***** Information given *****

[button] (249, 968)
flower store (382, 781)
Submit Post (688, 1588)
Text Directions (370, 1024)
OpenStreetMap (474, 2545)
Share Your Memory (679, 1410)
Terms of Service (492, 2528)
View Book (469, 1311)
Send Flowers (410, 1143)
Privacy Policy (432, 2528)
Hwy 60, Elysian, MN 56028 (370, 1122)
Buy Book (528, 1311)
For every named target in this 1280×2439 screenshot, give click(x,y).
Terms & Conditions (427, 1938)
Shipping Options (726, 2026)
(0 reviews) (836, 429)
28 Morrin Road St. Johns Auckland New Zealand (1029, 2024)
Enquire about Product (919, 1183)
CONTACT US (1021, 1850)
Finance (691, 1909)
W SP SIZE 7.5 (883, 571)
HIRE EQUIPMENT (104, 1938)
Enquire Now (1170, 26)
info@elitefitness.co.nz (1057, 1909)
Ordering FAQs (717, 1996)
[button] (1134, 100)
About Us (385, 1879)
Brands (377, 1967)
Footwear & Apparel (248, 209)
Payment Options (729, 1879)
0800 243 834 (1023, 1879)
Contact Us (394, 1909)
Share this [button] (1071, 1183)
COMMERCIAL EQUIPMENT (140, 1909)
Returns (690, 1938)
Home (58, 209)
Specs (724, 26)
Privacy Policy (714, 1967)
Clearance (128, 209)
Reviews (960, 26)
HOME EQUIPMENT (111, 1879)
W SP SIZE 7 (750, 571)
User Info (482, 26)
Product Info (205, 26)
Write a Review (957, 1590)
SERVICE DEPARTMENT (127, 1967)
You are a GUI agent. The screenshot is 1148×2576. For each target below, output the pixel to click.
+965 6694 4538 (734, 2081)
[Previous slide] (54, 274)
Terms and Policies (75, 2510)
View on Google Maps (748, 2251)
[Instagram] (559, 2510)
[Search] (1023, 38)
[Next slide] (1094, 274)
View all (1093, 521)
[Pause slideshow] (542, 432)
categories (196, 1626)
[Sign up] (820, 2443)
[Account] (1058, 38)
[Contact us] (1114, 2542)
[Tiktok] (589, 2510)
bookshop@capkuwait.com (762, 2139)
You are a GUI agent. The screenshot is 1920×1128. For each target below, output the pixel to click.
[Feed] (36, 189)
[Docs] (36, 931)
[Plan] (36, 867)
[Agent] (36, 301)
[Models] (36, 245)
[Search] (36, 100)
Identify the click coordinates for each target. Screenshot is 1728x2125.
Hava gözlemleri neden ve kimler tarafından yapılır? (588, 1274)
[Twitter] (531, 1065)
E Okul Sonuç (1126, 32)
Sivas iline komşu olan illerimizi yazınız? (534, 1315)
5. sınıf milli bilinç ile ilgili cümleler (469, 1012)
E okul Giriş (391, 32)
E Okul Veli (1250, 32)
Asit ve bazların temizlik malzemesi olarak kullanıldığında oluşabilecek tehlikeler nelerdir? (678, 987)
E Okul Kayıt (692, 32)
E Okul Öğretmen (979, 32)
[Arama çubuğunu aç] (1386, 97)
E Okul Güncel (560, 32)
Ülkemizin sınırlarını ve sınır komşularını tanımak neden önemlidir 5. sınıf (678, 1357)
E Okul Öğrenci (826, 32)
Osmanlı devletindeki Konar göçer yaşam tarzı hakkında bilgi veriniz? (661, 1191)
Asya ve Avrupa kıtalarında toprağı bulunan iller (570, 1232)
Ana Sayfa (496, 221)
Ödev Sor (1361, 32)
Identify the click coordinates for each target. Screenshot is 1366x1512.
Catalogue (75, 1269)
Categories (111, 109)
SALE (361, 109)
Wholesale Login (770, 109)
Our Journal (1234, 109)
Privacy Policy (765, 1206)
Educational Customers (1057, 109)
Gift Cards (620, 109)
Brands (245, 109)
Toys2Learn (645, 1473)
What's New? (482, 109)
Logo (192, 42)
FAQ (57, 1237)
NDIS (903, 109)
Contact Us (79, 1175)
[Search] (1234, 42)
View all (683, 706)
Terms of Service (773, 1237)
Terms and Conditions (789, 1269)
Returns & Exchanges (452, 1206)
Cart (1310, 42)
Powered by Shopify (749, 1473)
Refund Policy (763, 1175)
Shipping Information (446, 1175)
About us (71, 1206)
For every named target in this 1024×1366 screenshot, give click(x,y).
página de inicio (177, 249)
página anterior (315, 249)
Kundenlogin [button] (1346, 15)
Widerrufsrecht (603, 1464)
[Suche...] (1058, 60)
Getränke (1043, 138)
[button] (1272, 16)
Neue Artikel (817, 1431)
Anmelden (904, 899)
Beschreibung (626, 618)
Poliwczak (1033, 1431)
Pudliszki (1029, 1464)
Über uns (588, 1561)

*****

- **Work request**:
Output the lines above between the one holding "You are a GUI agent. The screenshot is 1920×1128." and the one holding "E Okul Güncel (560, 32)", inclusive, with nothing before or after them.

- **Completed exercise**:
You are a GUI agent. The screenshot is 1920×1128. For each target below, output the pixel to click.
[Feed] (36, 189)
[Docs] (36, 931)
[Plan] (36, 867)
[Agent] (36, 301)
[Models] (36, 245)
[Search] (36, 100)
Identify the click coordinates for each target. Screenshot is 1728x2125.
Hava gözlemleri neden ve kimler tarafından yapılır? (588, 1274)
[Twitter] (531, 1065)
E Okul Sonuç (1126, 32)
Sivas iline komşu olan illerimizi yazınız? (534, 1315)
5. sınıf milli bilinç ile ilgili cümleler (469, 1012)
E okul Giriş (391, 32)
E Okul Veli (1250, 32)
Asit ve bazların temizlik malzemesi olarak kullanıldığında oluşabilecek tehlikeler nelerdir? (678, 987)
E Okul Kayıt (692, 32)
E Okul Öğretmen (979, 32)
[Arama çubuğunu aç] (1386, 97)
E Okul Güncel (560, 32)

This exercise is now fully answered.